Hey kid, Be a Martian

NASA is outsourcing laborious Martian cartography to Earth children with a website that entices users to make a game out of sorting through the space agency's hundreds of thousands images of the Red Planet.

In collaboration with Microsoft, NASA has created the "Be a Martian" website, where helping to improve Mars map data earns participants "points" and "badges" as well as a heady sense of aiding humanity's exploration of distant worlds without having to wipe the Funions dust off your fingers.

The website features two games that use crowdsourcing as a tool to help scientists better understand the Red Planet.

One game tasks players with lining up three images of the Martian surface taken by the 2001 Mars Odyssey orbiter against a larger background image from the Mars Global Surveyor orbiter (operational from 1996-2006) that measures elevation. Using the background as a guide, users nudge the smaller images into place until the surface features line up precisely. NASA said the process game will help scientists create more accurate 3D models of the planet. (This game can prove quite difficult when the images provided lack distinctive features).

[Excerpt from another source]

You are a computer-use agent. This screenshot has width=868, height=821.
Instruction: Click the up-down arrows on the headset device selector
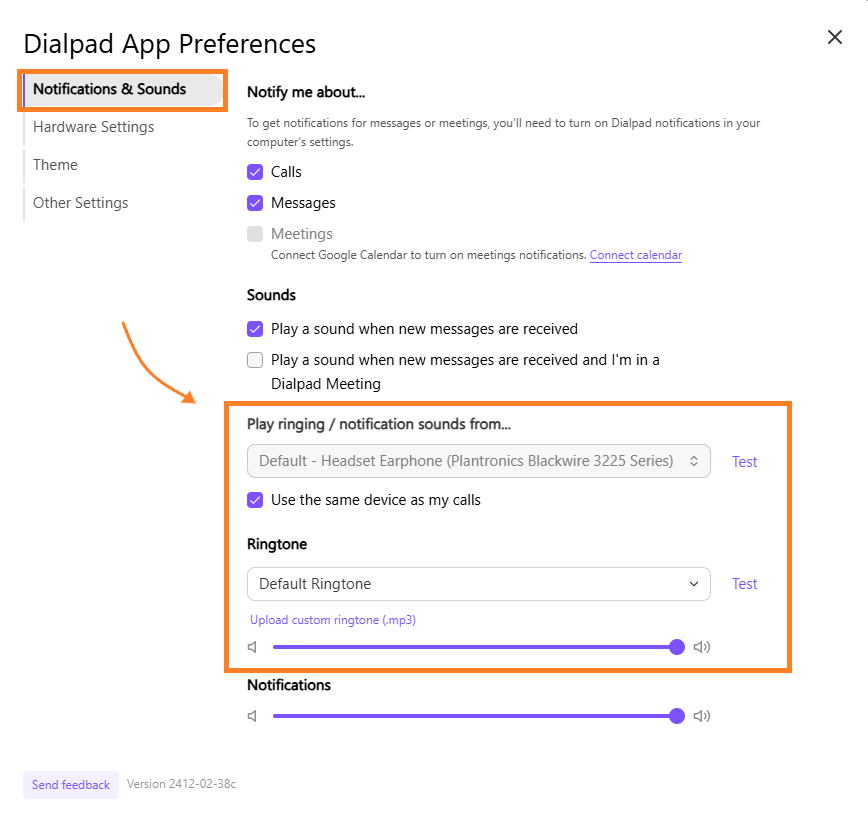(x=694, y=461)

The second game available is counting Red Planet pock marks. With a single Mars Odyssey mission snapshot, users place and resize a circle tool around Martian crater outlines. NASA hopes to use this data to help figure out the relative ages of small areas around Mars and notes the information may be important to discovering when or whether Mars was once habitable.

The website is built on Microsoft's Windows Azure platform and its new "Dallas" service unveiled at the company's Professional Developers' Conference (PDC) today in Los Angeles.

Of course, any computer game needs a bit of inducement to make it not seem like so much repetitive labor. NASA rewards players with 100 reputation "points" per completed task and a collection of "badges" for advanced participation. It's more of a personal score, really, as they don't manifest into anything other than satisfaction of being a standup sort willing to donate your personal* time to Mars science.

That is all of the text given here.